▶ Stated task
Convert only the listing from the line with "The image size" to the line with "click(x=32, y=290)", both ends included, into a numbered list without blank lines, and omit the pictures.

▶ Data supplied
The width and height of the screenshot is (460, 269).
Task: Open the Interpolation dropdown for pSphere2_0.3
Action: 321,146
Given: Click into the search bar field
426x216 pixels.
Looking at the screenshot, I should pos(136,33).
--
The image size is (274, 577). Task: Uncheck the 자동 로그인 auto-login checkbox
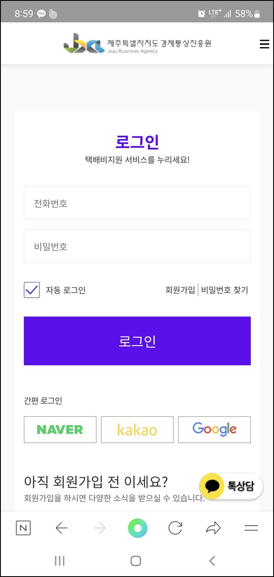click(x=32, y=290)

▶ Response
1. The image size is (274, 577). Task: Uncheck the 자동 로그인 auto-login checkbox
2. click(x=32, y=290)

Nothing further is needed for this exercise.